**Task requirements**. From the Photonic Fence text, list every person named.

**Document text**.
┌──

The information gathered by the non-lethal laser can be used to determine the type of insect, and even its sex because wing beat patterns are unique to each species and sex. This is important in preventing malaria because only female mosquitoes bite humans. Also, only mosquitoes of the genus Anopheles carry the malaria-causing parasite of the genus plasmodium. All of these determining calculations are done using a custom image processing board using software written specifically for this application. Once the software confirms that the insect is of the targeted species and sex, a safety check makes sure that nothing is in the way of the laser and the mosquito. Once this safety check is completed, the lethal laser is given permission to shoot.

The lethal laser could be one of several low-power consumer lasers, but blue-violet lasers, similar to the ones found in Blu-ray players, are thought to have great potential. Blue-violet lasers are preferable as higher powered ones, they are more available than red, and cheaper – due to them being used in the Blu-ray industry. The lethal laser is fired at the mosquito and is able to kill it mid-flight, possibly by overheating it. In a video published by Intellectual Ventures, the mosquito's wings appear to wither, shrivel up and the body drops to the floor, often motionless. Jordin Kare has published a discussion on how one might build a DIY photonic fence. Eric Johanson published information about the history of the device and how the system works in Make Magazine Issue 23.

===Effectiveness===
The Photonic Fence is thought to be best deployed surrounding buildings, such as hospitals and schools, or even whole villages, in an effort to reduce the spread of malaria. According to Nathan Myhrvold, co-founder of Intellectual Ventures, the Photonic Fence can kill up to 50 to 100 mosquitoes a second, at a maximum range of approx. 30 m (100 ft).

===Cost===
The Photonic Fence can be manufactured from parts used in current generation consumer technology and is projected to be relatively low cost. Myhrvold believes it can be made for around $50 per unit; however, Intellectual Ventures does not intend to manufacture the units, but rather to come up with a final design. The prototype of the fence was built with parts bought on eBay. All three stages of the photonic fence can be made from this consumer technology. When the device is looking for mosquitoes that pass its field of vision, it uses basic infra-red LEDs, and light sensors from modern digital cameras. To target and kill the mosquitoes it uses similar laser technology found in optical devices such as DVD, or Blu-ray disc drives.

└──

**Excerpted data**.
┌──

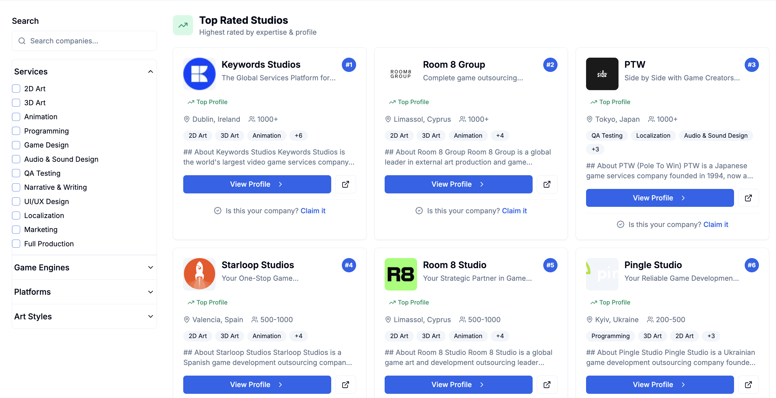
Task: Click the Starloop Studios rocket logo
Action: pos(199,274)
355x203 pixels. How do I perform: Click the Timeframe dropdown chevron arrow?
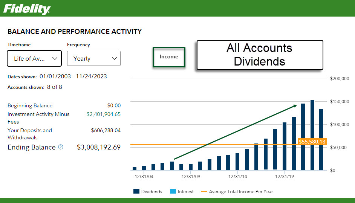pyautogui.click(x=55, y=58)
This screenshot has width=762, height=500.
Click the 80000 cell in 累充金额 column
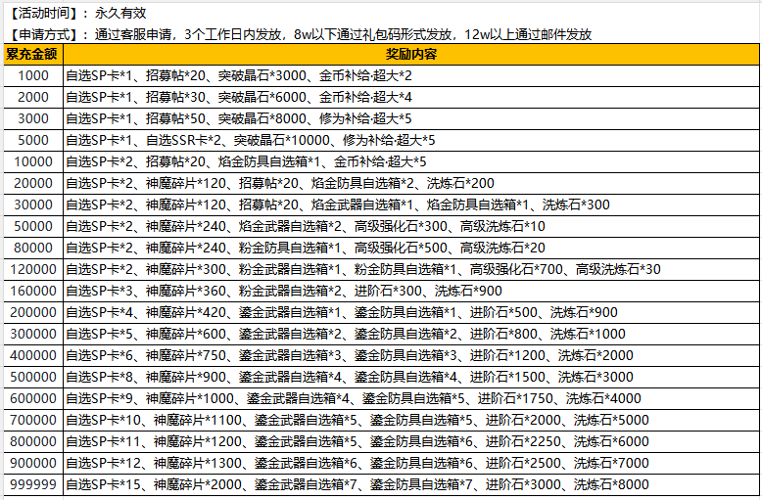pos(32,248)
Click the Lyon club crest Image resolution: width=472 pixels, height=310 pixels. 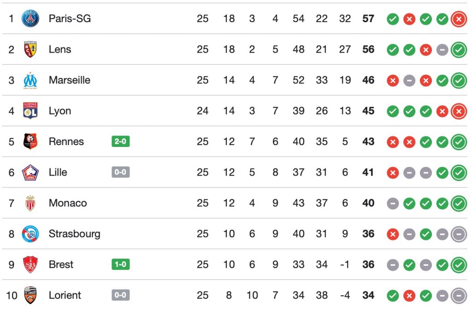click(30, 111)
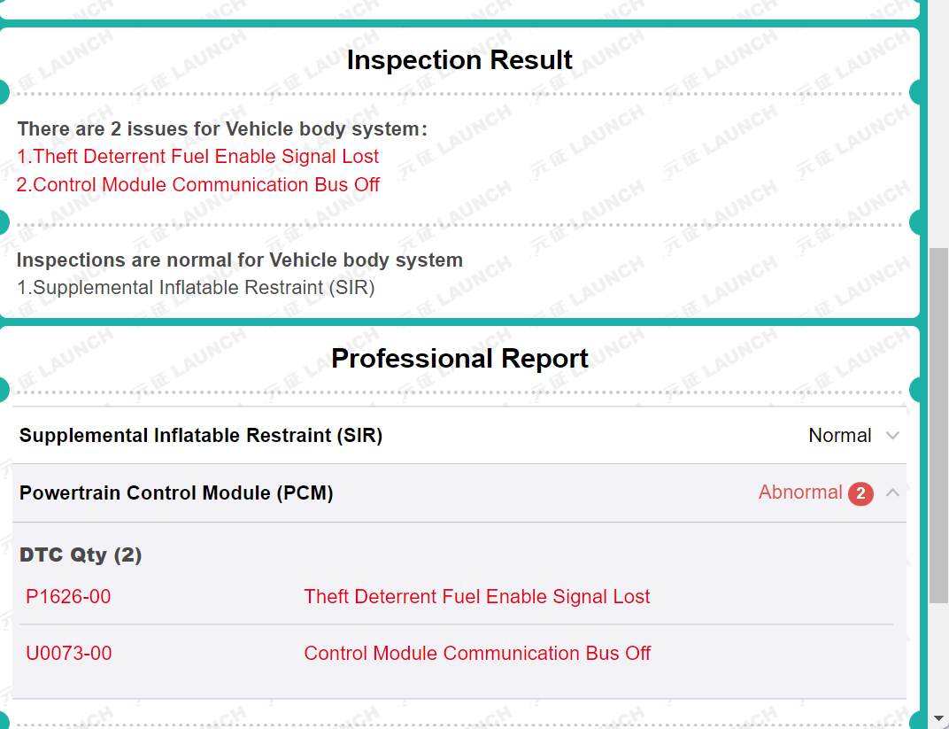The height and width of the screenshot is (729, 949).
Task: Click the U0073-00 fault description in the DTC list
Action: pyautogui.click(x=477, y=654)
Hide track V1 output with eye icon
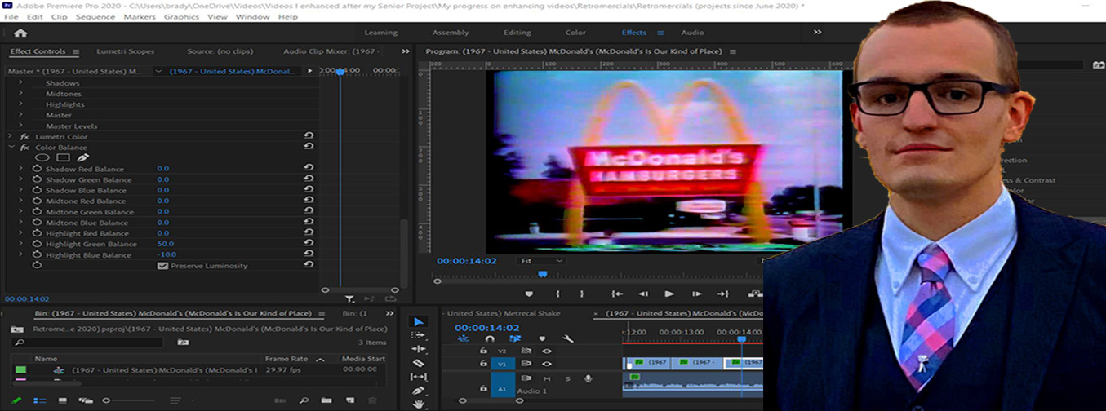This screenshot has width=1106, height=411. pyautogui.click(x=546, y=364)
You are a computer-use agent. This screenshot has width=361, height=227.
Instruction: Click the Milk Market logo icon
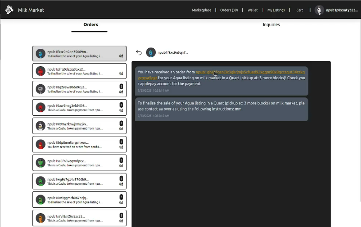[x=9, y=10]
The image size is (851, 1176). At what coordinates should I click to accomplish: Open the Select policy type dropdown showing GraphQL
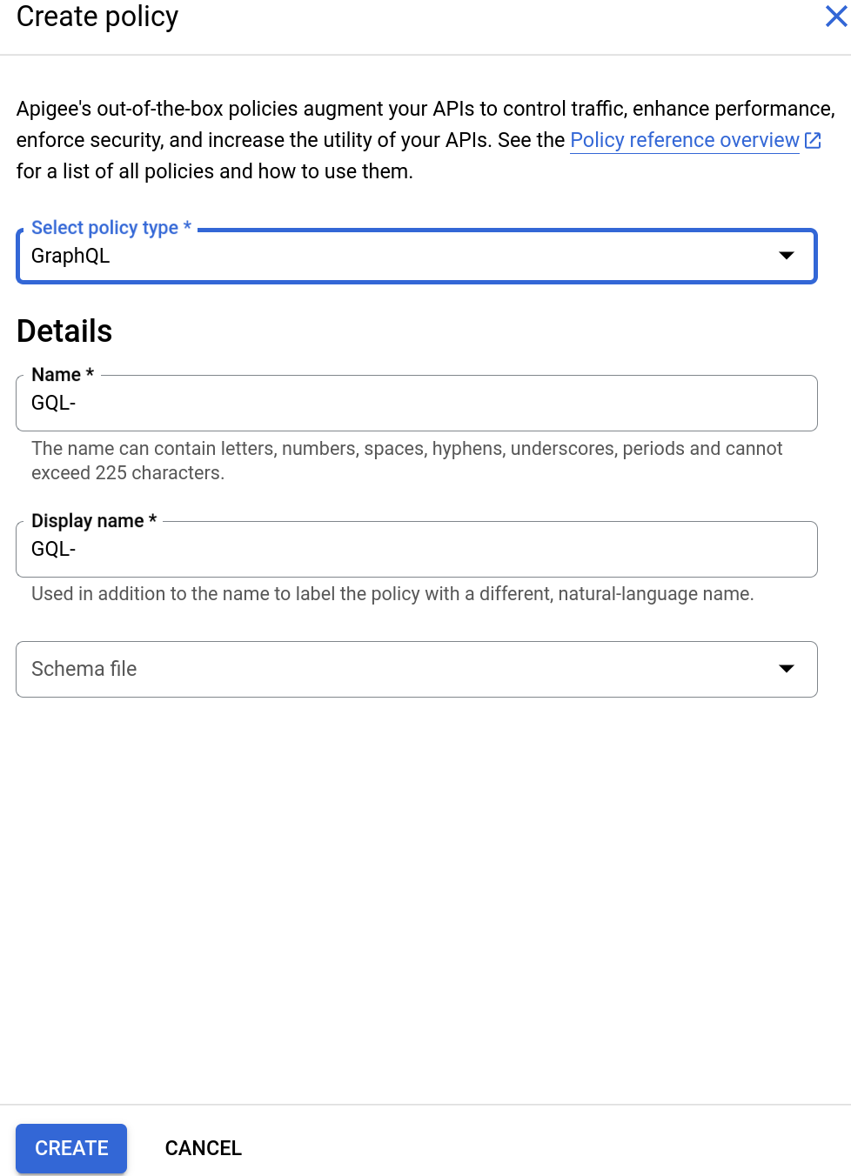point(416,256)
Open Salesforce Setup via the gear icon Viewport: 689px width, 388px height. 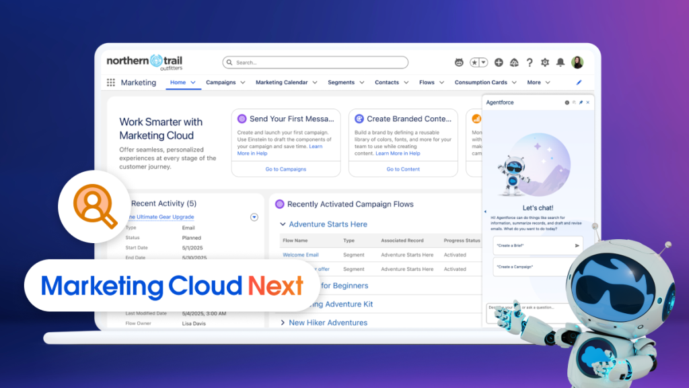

└──

**Result of the task**. Jordin Kare, Eric Johanson, Nathan Myhrvold